Sem perceber ele se torna um multitarefas,
um generalista superficial, um acrobata que salta de assunto em assunto, para
ver se consegue se firmar profissionalmente. No entanto, em meio a todo esse
movimento frenético, ele se esquece de considerar a existência de outros milhões
pessoas impulsionadas pela mesma necessidade, pela mesma realidade.
Então, por mais que o cidadão
tente investir autonomamente na sua qualificação para acessar a tão sonhada
vaga nesse mercado, que diz demandar de “9,6
milhões de trabalhadores em ocupações industriais até 2025” 2, na prática ele parece remar, remar
e morrer na praia.
Afinal de contas, os últimos dados
do Instituto Brasileiro de Geografia e Estatística relatam o terrível quadro de
que “mais de 3,4 milhões de brasileiros
estão na fila do desemprego há mais de 2 anos. Um número que corresponde a 29%
do total de desempregados no país que, ao final do 1º trimestre de 2022, somavam cerca de 11,9 milhões” 3.
O que parece ser “a dança das cadeiras” imposta pelo mercado
de trabalho brasileiro, ou seja, alguém vai ficar de fora em decorrência da lei
da oferta e da procura, na verdade é algo muito mais cruel e perverso.
Tendo em vista de que é pública e
notória a certeza de que a Educação transforma e eleva um país, ninguém duvida
da sua importância na construção da dignidade e da cidadania. Entretanto, essa consciência
ainda não conseguiu edificar a ponte para a consolidação de um sistema
educacional, no Brasil, que se mostrasse suficiente e eficiente tanto na
formação cognitiva e intelectual quanto cidadã.
Daí tanta evasão escolar, tanto
analfabetismo funcional, tanta fragilidade nos multiletramentos convencionais e
digitais/tecnológicos, tantas pessoas despreparadas para enfrentar a vida contemporânea
em todo o seu leque de possibilidades.
A escola no Brasil frustra. Professores.
Alunos. Funcionários. Cidadãos. Mercado de Trabalho.
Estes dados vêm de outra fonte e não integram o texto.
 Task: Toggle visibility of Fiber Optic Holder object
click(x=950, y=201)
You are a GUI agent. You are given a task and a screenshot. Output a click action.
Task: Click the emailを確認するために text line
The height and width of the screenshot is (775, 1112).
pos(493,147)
Mas, é uma frustração tão
cronificada, tão cristalizada, que ela já se trivializou e “os últimos moicanos” lutadores nessa luta inglória são
insuficientes para fazer ouvir seus clamores e desejos de transformação.
Porém, é com base nessa narrativa
idealista de que “só a Educação
transforma o país” e diante de um gargalo empregatício que não dispõe de
quaisquer perspectivas de esgotamento, que a narrativa em torno da qualificação
profissional emerge como um oásis de esperança. Só que não.
O cidadão desempregado, pelo
menos aquele que ainda pode se dar ao luxo desse sacrifício, embarca numa
odisseia de qualificações e qualificações até descobrir que o tanto que ele se dedicou
em aprender, em adquirir novas habilidades e competências profissionais, nunca
é o bastante.
Ele tem a nítida sensação de
estar sempre dois passos atrás do tão sonhado emprego. Sempre lhe falta alguma coisa. Às vezes ele é muito
para aquela determinada vaga. Outras ele é pouco. Às vezes ele não se enquadra
no “perfil”. Enfim... Enquanto isso, o mercado continua a sua eterna lamúria
pela insuficiência de mão de obra qualificada.
Então, chega-se a um momento em
que esse cidadão desiste de estudar, de se qualificar, de investir um dinheiro
e um tempo que ele sequer dispõe, para uma empreitada incerta. Primeiro,
porque, assim como ele, há no mínimo 12 milhões de pessoas almejando o mesmo propósito.
Depois, porque se qualificar sem
ter como sobreviver é quase um suicídio social. Ora, a fome tem pressa. As obrigações
cotidianas têm pressa. A dignidade tem pressa. ... Não dá para ficar
idealizando em torno do incerto.
Isso explica, pelo menos em
parte, o porquê de a informalidade no país ter tido um boom nos últimos anos. Basta
observar que “O número de trabalhadores
por conta própria aumentou, foi de 22,5% para 26,5% do total de ocupados. [...]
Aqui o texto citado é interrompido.